According to the Israel Antiquities Authority, the discovery of a Byzantine-period church in the northern Negev opens a window to the world of Christian pilgrims. Source: OSV News.

The discovery of wall art depicting ships on the church has excited archaeologists.

“The drawings provide first-hand evidence about the ships they travelled in and the maritime world of that time,” said IAA Director Eli Escusido, describing the finds in southern Israel’s large desert as “surprising and intriguing”.

The IAA has been carrying out a rescue excavation for several years at the archaeological site located in the Bedouin city of Rahat in preparation for a neighbourhood expansion project.

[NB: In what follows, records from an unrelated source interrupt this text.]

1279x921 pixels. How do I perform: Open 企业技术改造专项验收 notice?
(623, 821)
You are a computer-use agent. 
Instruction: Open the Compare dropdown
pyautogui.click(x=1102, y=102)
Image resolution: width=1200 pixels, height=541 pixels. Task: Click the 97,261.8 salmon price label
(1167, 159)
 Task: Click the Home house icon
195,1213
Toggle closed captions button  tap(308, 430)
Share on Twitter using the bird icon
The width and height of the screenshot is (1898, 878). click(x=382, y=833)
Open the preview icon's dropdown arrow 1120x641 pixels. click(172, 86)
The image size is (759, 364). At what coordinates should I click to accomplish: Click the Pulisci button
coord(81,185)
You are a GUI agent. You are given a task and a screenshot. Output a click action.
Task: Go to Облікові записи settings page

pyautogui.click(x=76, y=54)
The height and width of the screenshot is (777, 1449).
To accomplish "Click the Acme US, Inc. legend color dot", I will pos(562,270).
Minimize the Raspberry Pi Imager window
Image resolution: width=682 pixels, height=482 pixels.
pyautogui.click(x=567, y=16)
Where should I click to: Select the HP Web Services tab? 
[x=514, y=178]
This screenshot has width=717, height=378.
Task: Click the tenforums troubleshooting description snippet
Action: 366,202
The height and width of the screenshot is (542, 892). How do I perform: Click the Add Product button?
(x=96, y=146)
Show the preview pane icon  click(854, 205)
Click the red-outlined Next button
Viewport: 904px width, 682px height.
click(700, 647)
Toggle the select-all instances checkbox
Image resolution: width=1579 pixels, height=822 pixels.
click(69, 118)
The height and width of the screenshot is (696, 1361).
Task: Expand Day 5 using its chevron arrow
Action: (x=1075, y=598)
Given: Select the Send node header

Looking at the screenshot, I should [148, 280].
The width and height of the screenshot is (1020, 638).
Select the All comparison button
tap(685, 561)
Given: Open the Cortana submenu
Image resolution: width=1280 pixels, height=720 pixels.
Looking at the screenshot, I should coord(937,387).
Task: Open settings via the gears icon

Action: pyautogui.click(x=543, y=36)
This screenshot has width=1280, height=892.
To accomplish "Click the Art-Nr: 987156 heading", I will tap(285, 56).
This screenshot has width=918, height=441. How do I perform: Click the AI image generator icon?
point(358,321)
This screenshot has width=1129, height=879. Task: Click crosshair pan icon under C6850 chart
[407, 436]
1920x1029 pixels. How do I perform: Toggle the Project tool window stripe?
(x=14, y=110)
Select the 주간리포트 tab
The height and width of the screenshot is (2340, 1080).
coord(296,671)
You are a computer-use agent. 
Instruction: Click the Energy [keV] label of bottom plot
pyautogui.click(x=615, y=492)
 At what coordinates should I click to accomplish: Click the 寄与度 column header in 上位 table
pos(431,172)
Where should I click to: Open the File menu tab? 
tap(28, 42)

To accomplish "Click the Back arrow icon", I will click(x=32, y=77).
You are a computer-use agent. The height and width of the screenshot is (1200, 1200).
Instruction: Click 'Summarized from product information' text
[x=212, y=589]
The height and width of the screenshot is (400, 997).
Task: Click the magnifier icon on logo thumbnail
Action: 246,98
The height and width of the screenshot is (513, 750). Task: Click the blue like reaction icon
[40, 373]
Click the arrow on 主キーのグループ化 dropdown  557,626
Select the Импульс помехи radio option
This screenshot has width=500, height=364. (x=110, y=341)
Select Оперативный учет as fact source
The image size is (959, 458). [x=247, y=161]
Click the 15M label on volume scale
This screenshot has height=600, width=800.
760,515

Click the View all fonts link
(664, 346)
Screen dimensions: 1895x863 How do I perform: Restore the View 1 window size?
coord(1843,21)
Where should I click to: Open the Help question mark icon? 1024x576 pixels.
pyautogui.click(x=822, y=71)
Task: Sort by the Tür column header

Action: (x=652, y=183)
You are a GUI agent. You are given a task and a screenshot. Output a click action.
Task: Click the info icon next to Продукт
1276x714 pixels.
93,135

Excavation directors called the find “a greeting from Christian pilgrims” who arrived by ship to Gaza port, telling the story of settlement in the Northern Negev at the end of the Byzantine period (from approximately AD 395 – when the Roman Empire was split – to 1453) and in the beginning of the early Islamic period.

The archaeologists suggest Christian pilgrims visited the church after landing in the port, leaving their personal mark in the form of ship drawings on its walls.

Though depictions of ships were used as a Christian symbol in ancient times, they said they believed that in this case the drawings of ships were a true graphical depiction of the real ships in which the pilgrims travel to the Holy Land.

“The pilgrims began their pilgrimage following Roman roads leading to sites sacred to Christendom, such as Jerusalem, Bethlehem, the monasteries in the Negev Hills, and in the Sinai,” the archaeologists said. 

“It is reasonable that their first stop after alighting from the ships in Gaza port was this very church revealed in our excavations south of Rahat. This site lies only a half-day’s walk from the port.”

FULL STORY

New archaeological discovery in Israel dubbed ‘greeting from Christian pilgrims’ 1,500 years ago (By Judith Sudilovsky, OSV News)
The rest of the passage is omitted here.